For months, representatives of about 20,000 members of the International Longshoremen’s Association and their employers have been negotiating a six-year labor contract. The lack of success in the talks, now more than three months old, is raising concerns about a possible strike or slowdown ahead of the economically important U.S. holiday shopping season. Those concerns, in turn, are driving an increasing number of shippers to seek alternatives to U.S. West Coast ports.
But regardless of the alternative routes available in Canada, Mexico or through the Panama or Suez canals to the Eastern seaboard, the West Coast is the best current option for a great deal of U.S.-bound goods.
The fact is that Canada, for example, which has had double-digit growth in container traffic at its main West Coast ports since the U.S. labor talks began May 12, simply cannot process all the cargo bound for the U.S. West Coast.
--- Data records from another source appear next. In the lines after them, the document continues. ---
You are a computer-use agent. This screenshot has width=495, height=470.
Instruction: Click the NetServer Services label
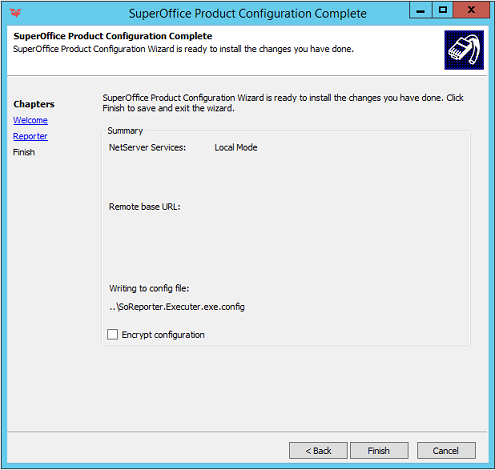click(147, 147)
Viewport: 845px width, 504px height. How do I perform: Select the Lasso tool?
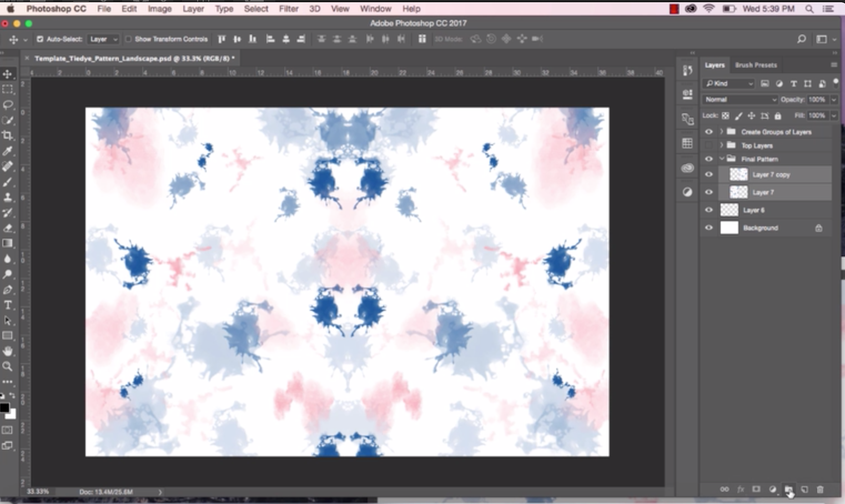8,105
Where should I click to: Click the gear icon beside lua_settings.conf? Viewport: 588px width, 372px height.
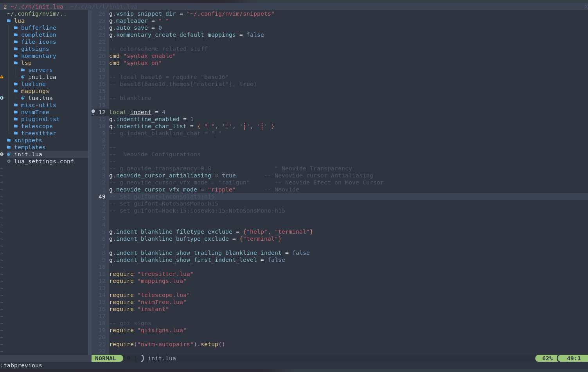(x=9, y=161)
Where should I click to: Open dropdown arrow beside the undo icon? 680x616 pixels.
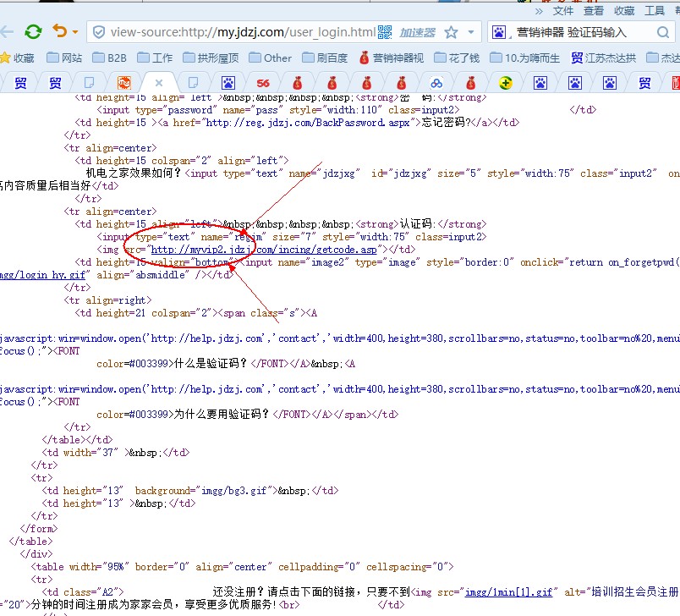(x=75, y=33)
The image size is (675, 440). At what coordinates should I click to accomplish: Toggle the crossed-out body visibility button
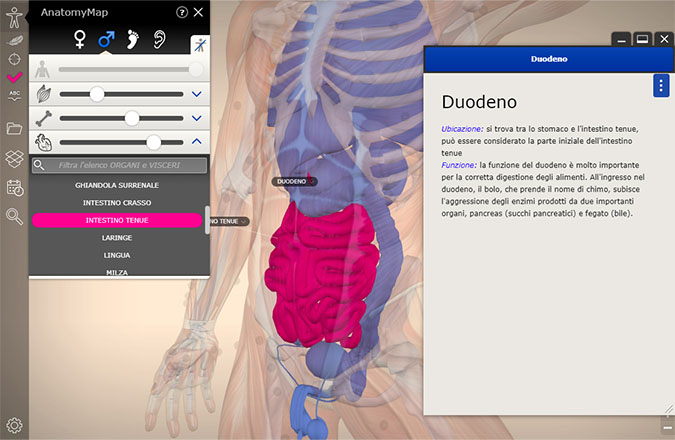click(198, 45)
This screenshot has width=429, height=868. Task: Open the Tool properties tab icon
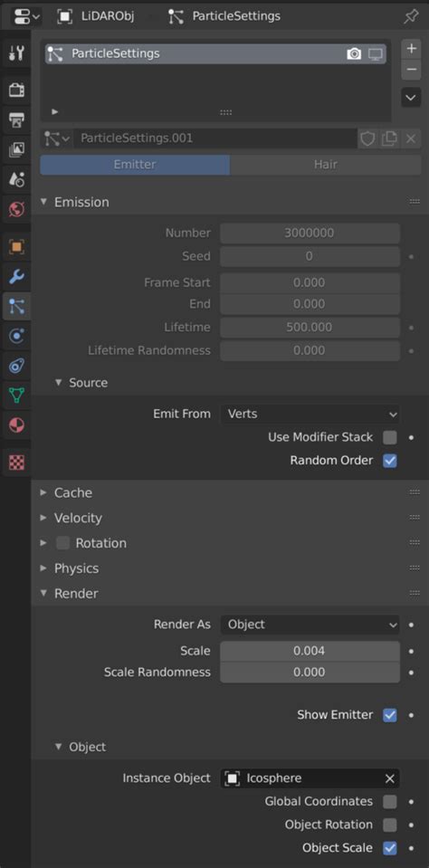coord(16,53)
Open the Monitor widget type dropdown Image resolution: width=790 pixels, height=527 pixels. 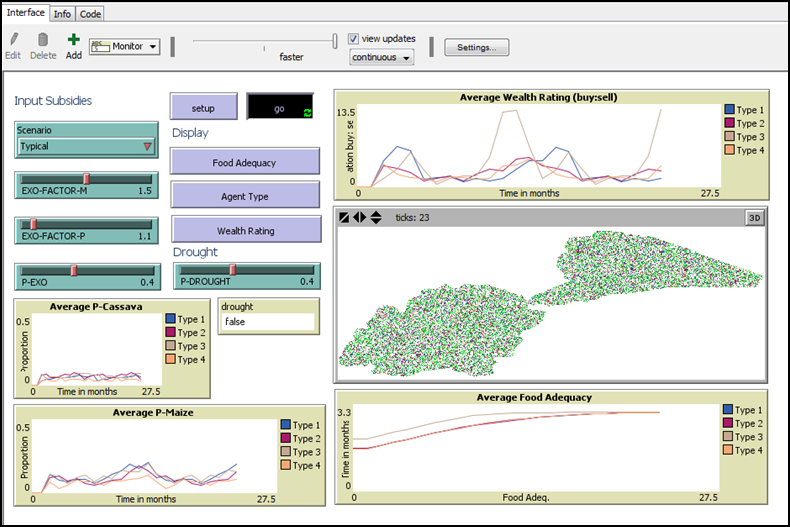(x=124, y=46)
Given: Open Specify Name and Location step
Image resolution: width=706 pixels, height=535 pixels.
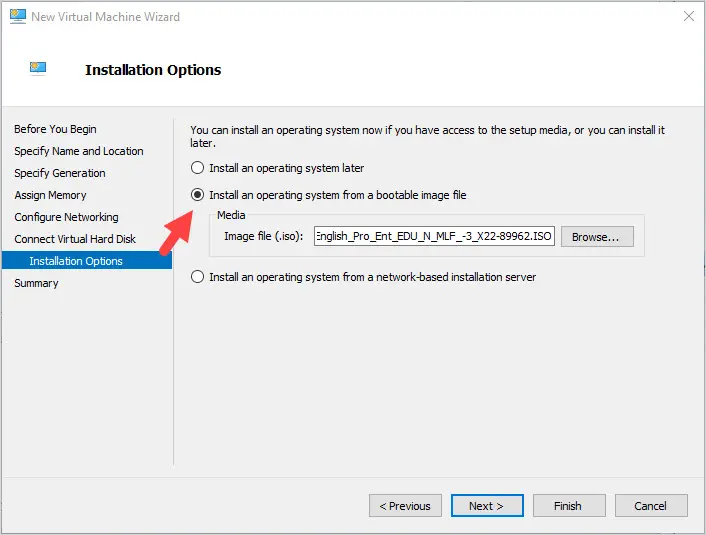Looking at the screenshot, I should pyautogui.click(x=79, y=151).
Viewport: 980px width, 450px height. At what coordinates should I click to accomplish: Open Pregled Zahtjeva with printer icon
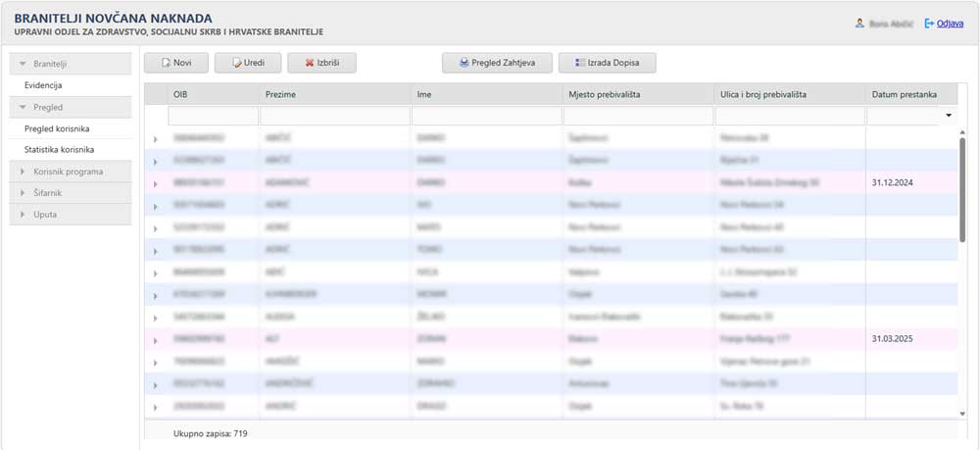(x=497, y=63)
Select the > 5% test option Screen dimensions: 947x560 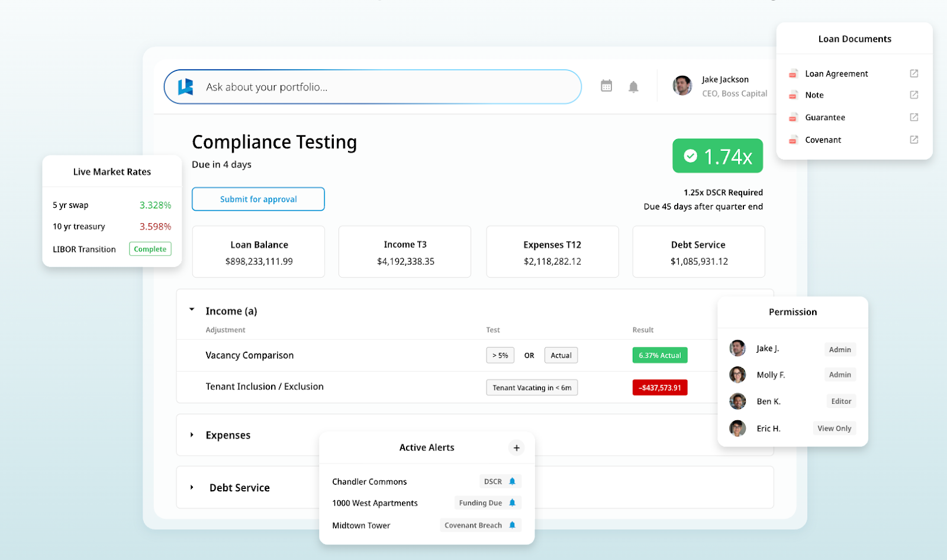click(x=500, y=355)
Mexico has one major Pacific port, but faces a similar problem in delivering goods by rail to its northern neighbor.
Last week, Fitch Ratings warned of broader economic impacts of prolonged labor negotiations between the International Longshore and Warehouse Union (ILWU) and the Pacific Maritime Association (PMA), which represents the ports and manages labor contracts. The financial ratings agency said the longer shippers need to use alternative routes the more likely they are to stay with them after a new labor contract is sorted. This would drive down business to the 29 U.S. West Coast ports, which have already seen their share of inbound containers drop from 50 percent in 2002 to about 44 percent last year, according to the PMA.
“If this shift were to persist from weeks into months, some shippers may continue to use alternative ports even after the ILWU contract is finalized and the risk of a strike or slowdown has passed,” Fitch said in an Aug. 11 note.
There's not a consensus about that. Cargo is backing up in Canada, underscoring the lack of capacity Canada’s pacific ports have for handling the massive amount of U.S.-bound goods. Earlier this month, DP World Ltd. (LON:DPW), the U.A.E.-based global marine terminal operator at Port Metro Vancouver, said it would no longer handle U.S. bound cargo, citing a lack of rail cars to receive the containers, according to the Journal of Commerce. TSI Terminal Systems, the largest container terminal at Vancouver, said it would continue to accept U.S.-bound cargo.
“Canada is a great Plan B, but if it were Plan A then shippers would be using them regularly,” Jason Kuehn, associate partner at New York-based transportation consulting firm Oliver Wyman, told International Business Times by phone on Monday. “Maybe one carrier or two will stay in Canada, but most of them will come back.”
The reason for that has to do with railroads.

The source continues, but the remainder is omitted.